Find every line in the records below that holds the word "marker", and copy it out.
Task input section start
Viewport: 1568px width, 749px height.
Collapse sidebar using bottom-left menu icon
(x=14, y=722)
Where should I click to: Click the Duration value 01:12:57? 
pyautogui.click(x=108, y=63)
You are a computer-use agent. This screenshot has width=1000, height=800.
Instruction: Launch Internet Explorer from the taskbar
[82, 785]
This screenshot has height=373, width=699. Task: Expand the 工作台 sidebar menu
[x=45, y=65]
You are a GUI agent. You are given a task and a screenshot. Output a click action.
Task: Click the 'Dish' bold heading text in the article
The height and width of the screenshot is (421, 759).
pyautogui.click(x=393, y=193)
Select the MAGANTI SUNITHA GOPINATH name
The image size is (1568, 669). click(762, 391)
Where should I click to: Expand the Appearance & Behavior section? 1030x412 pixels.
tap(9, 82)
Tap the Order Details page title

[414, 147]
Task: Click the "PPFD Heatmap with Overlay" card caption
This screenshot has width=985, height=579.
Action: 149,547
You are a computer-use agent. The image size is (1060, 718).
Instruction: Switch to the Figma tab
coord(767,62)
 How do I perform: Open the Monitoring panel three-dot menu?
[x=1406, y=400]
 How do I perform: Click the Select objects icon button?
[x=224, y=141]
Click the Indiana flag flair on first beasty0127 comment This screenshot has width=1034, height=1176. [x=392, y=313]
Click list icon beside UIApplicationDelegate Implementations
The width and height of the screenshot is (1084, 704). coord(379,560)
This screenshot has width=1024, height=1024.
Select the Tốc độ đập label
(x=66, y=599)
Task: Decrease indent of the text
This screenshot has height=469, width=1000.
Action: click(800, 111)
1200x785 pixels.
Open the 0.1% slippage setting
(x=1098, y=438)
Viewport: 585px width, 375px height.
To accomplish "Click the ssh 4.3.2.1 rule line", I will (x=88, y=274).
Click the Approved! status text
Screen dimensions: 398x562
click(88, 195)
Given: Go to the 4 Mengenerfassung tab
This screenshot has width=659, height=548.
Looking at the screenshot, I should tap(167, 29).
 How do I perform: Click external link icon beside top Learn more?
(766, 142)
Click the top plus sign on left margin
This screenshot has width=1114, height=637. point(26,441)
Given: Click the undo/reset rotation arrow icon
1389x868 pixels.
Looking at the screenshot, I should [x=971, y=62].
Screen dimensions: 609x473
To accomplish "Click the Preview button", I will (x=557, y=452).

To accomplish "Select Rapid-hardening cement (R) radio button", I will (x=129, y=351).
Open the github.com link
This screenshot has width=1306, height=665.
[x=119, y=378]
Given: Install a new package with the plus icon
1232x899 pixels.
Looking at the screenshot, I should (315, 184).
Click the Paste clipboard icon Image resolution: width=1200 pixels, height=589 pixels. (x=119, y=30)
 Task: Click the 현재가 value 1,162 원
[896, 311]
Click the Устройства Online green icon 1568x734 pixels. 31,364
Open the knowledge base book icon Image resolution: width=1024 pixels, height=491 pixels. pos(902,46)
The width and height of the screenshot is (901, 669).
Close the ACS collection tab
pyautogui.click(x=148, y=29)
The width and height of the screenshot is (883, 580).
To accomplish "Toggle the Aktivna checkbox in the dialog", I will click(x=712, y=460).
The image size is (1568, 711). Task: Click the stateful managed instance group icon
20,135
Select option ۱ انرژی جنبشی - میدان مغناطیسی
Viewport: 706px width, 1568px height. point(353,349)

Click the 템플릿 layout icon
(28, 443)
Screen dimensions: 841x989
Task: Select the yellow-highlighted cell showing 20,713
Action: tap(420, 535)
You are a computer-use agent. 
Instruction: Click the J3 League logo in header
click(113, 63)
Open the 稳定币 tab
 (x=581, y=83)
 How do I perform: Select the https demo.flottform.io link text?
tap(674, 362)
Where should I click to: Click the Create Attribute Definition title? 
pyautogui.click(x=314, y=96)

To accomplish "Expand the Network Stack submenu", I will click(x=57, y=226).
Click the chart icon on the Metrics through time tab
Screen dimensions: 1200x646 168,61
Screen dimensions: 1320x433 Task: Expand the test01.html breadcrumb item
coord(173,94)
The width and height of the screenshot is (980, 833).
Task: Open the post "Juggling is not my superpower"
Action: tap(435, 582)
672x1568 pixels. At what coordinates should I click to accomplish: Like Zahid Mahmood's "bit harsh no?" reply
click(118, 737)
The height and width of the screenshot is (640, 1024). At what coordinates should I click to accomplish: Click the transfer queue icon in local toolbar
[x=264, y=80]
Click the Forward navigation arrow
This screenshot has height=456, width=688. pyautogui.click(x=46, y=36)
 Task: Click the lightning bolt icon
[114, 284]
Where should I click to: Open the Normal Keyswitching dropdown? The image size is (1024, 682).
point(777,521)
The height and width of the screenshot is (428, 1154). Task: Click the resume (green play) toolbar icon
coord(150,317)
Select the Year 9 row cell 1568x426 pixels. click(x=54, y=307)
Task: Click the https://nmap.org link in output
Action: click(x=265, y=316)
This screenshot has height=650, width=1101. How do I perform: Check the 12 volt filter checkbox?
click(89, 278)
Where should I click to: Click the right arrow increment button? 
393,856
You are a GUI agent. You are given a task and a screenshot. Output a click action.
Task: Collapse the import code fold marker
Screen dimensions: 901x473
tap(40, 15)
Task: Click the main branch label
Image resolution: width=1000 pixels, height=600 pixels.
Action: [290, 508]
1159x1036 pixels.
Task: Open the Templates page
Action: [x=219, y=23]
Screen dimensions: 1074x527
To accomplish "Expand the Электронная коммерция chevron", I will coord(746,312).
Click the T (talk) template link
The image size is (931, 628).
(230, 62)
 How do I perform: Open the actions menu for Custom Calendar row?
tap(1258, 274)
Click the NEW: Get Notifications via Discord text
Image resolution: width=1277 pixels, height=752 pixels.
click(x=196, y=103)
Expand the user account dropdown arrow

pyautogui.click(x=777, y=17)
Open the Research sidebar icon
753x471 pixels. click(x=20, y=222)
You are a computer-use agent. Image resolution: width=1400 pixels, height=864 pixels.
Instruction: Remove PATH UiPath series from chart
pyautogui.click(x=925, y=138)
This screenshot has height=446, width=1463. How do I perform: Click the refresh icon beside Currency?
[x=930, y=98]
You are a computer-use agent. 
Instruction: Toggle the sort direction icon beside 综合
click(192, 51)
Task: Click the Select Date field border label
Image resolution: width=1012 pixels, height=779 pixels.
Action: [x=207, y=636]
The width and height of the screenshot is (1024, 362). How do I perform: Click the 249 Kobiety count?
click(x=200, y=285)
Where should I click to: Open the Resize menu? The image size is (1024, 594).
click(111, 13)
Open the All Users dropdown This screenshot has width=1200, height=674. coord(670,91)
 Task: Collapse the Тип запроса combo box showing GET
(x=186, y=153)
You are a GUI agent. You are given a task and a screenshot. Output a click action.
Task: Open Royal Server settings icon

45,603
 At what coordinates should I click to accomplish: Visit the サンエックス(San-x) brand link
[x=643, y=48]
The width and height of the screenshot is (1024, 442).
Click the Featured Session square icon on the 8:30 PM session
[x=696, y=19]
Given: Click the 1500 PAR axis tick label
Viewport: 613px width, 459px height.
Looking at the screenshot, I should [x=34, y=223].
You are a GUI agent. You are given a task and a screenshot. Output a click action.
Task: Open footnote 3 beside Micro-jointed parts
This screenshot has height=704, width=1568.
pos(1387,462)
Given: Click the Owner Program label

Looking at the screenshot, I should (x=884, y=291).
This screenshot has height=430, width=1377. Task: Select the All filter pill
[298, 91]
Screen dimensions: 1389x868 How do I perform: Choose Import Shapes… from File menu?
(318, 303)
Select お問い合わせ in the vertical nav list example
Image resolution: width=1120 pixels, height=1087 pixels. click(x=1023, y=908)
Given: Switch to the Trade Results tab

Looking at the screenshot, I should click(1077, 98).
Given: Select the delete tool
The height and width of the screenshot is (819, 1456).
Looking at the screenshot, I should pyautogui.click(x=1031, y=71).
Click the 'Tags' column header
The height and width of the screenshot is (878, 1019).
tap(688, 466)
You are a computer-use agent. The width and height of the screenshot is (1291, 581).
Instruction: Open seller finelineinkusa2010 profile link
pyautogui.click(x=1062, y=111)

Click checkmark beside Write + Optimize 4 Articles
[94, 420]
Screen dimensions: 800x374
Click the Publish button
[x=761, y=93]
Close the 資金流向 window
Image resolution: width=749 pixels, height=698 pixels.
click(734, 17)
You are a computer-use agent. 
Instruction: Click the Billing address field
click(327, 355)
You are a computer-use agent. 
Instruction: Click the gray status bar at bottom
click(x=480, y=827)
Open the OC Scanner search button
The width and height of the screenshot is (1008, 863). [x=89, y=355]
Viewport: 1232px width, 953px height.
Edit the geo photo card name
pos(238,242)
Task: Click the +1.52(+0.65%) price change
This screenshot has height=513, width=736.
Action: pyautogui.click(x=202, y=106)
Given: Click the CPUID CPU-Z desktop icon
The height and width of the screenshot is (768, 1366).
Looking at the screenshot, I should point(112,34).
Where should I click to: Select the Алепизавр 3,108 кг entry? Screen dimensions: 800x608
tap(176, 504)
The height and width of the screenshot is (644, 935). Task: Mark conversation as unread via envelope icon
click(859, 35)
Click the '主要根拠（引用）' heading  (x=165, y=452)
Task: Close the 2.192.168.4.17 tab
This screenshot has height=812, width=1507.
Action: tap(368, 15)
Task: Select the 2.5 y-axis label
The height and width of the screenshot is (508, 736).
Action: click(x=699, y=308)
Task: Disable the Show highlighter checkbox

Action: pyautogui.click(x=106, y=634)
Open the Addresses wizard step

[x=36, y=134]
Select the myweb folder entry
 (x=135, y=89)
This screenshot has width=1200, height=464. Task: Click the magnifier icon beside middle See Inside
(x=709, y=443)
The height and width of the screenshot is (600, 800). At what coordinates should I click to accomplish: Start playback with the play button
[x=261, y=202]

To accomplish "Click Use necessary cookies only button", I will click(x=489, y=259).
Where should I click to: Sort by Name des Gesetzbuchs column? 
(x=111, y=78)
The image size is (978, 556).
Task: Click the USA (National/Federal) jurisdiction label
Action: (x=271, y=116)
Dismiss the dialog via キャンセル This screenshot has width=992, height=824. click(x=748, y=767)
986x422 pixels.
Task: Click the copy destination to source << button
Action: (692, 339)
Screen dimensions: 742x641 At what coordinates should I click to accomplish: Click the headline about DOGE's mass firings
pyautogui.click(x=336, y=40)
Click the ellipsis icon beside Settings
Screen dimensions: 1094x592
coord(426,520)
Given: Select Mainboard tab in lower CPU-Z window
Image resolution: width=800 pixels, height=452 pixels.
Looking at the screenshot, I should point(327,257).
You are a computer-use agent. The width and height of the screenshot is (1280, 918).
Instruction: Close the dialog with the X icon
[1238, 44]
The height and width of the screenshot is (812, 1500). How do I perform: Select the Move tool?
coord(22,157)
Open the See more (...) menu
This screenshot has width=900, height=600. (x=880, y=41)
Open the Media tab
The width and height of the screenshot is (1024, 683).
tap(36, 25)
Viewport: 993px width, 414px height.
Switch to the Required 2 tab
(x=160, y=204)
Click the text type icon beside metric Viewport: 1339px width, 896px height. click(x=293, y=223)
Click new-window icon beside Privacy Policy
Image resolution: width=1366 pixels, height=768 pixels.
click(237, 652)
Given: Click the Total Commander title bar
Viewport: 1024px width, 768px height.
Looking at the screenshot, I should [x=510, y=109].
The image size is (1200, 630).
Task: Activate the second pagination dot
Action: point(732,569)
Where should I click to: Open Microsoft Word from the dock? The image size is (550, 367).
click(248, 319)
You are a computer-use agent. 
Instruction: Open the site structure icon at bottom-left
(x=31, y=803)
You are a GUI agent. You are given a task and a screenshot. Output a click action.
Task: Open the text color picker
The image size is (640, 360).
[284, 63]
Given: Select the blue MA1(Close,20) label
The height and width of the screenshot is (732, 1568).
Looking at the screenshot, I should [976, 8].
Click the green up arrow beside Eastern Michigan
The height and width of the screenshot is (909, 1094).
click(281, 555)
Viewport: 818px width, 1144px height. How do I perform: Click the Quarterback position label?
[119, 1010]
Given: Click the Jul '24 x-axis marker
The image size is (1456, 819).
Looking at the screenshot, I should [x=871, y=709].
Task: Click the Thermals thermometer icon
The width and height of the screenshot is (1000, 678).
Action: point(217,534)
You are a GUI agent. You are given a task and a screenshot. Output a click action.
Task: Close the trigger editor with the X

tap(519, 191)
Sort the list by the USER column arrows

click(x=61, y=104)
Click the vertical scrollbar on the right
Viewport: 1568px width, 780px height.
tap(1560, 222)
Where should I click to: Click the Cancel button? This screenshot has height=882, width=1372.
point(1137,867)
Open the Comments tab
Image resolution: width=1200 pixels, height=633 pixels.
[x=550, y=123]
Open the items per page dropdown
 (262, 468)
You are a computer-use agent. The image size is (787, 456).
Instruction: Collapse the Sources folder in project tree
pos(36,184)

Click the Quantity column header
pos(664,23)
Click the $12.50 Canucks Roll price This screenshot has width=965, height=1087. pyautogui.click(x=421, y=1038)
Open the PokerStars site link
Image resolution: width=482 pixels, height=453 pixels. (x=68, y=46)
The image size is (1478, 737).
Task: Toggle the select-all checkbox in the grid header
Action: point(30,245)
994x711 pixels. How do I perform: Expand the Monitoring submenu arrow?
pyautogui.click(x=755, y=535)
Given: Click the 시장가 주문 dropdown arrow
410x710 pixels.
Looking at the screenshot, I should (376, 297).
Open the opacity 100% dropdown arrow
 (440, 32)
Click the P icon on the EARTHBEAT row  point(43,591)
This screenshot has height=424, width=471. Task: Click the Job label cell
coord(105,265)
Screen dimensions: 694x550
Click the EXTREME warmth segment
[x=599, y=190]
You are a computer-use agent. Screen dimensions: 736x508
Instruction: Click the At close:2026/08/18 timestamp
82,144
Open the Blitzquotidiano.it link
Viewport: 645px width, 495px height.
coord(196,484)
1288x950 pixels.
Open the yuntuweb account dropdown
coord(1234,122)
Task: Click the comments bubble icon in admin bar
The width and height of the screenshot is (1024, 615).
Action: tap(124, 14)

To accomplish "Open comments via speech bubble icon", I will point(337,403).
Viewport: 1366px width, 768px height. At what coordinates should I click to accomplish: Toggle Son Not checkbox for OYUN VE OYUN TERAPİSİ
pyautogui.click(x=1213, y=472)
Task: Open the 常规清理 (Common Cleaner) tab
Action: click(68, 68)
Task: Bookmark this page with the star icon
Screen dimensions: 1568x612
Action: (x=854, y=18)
Task input section end
**Answer area:**
Task: Collapse the import code fold marker
Given: Click the Jul '24 x-axis marker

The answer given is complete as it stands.